Direktur Utama Badan Pengelola Dana Perkebunan Kelapa Sawit (BPDPKS) Dono Boestami menyampaikan dengan tegas bahwa insentif biodiesel bukan subsidi. Bahkan, insentif ini menghemat uang negara hingga Rp 21 triliun.

“Dana yang digunakan dipungut dari perusahaan yang melakukan ekspor komoditas kelapa sawit,” ujar Dono.

Insentif Biodiesel sebagai salah satu wujud keberpihakan pemerintah kepada masyarakat. Sumber dana bukan dari Anggaran Pendapatan Belanja Negara (APBN), sehingga Negara tidak mengerluarkan dana. Namun, dana itu berasal dari pungutan perusahaan yang melakukan eksport komoditas kelapa sawit.
Dana tersebut digunakan untuk pengembangan Biodiesel yang menjadi ketahanan energi nasional untuk menyelamatkan lingkungan dengan mendorong pengembangan energi terbarukan.

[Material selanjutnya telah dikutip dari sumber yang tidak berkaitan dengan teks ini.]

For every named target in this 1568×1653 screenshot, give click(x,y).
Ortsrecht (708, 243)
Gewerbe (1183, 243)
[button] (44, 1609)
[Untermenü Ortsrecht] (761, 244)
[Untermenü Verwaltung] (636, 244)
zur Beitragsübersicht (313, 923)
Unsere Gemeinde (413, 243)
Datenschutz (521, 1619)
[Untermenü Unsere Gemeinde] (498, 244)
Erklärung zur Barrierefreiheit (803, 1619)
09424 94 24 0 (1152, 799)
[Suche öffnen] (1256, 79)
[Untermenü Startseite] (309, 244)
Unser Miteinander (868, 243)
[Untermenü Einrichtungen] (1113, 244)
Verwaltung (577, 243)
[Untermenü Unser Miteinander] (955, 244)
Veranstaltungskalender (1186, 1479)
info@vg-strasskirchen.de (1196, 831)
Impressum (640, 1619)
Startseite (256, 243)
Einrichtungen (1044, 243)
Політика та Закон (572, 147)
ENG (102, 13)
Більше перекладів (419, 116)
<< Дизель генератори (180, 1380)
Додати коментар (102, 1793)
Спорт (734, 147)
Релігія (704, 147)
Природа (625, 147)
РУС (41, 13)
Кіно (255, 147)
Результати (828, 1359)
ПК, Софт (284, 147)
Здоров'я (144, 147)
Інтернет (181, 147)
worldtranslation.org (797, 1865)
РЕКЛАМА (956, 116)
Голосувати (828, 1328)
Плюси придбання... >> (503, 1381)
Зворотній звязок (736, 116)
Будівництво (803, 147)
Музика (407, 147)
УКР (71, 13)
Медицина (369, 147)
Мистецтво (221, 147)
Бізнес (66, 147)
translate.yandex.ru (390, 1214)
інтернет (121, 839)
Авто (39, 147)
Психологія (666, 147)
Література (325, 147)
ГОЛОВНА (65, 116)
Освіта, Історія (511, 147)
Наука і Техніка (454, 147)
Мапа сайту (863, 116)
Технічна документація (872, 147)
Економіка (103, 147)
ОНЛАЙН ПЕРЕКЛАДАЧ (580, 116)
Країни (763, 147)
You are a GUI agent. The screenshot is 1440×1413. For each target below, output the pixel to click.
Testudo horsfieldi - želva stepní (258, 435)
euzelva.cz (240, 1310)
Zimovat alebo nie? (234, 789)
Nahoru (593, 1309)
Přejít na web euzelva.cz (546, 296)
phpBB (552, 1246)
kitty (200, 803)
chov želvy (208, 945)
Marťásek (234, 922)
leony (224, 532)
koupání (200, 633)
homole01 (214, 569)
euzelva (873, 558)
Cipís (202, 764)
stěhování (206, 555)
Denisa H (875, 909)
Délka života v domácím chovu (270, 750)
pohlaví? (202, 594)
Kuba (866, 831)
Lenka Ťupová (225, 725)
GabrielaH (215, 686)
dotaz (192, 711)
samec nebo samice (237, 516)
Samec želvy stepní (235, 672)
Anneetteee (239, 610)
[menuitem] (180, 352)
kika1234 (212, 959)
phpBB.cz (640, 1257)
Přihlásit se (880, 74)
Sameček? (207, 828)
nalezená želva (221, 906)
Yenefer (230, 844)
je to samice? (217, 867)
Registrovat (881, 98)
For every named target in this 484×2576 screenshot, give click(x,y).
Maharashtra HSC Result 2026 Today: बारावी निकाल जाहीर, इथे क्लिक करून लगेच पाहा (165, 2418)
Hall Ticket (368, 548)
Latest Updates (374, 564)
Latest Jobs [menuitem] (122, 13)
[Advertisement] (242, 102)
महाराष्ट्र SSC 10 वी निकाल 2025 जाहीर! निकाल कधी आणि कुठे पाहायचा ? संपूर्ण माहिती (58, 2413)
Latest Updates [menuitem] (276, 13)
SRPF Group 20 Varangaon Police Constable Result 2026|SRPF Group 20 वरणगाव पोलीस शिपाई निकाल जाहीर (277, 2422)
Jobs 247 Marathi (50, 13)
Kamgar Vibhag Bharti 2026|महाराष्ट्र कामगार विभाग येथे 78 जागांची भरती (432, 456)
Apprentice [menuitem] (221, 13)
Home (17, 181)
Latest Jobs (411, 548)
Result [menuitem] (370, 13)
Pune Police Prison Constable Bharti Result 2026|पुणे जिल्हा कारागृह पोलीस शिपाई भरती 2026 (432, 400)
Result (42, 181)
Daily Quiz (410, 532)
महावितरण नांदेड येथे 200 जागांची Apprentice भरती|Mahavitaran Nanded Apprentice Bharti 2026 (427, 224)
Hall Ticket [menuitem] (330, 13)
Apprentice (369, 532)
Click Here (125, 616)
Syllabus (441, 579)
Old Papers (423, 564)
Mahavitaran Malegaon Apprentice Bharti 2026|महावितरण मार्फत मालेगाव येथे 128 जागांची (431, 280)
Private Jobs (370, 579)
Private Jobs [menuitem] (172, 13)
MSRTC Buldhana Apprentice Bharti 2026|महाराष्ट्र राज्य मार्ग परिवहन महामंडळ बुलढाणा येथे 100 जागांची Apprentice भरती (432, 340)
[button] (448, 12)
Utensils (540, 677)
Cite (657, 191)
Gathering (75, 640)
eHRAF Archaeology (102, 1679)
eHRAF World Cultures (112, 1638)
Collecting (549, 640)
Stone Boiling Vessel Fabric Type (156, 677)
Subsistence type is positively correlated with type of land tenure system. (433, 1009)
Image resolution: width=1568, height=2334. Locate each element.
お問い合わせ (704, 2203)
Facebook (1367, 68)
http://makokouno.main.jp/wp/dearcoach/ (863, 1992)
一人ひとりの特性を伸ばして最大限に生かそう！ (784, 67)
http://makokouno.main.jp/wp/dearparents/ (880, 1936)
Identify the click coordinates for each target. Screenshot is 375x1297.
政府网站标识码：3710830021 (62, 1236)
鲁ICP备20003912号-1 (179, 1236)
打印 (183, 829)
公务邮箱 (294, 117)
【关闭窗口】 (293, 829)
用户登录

Dana diperoleh dari kutipan atau pungutan sebesar 50 dolar AS per ton minyak sawit mentah CPO dan 30 dolar AS untuk tiap ton produk turunan sawit yang diekspor. Hal tersebut dijelaskan dalam Peraturan Presiden Nomor 61 Tahun 2015 tentang Penghimpunan Dan Penggunaan Dana Perkebunan Kelapa Sawit pada Mei 2015. Dana tersebut dikelola oleh BPDP-KS.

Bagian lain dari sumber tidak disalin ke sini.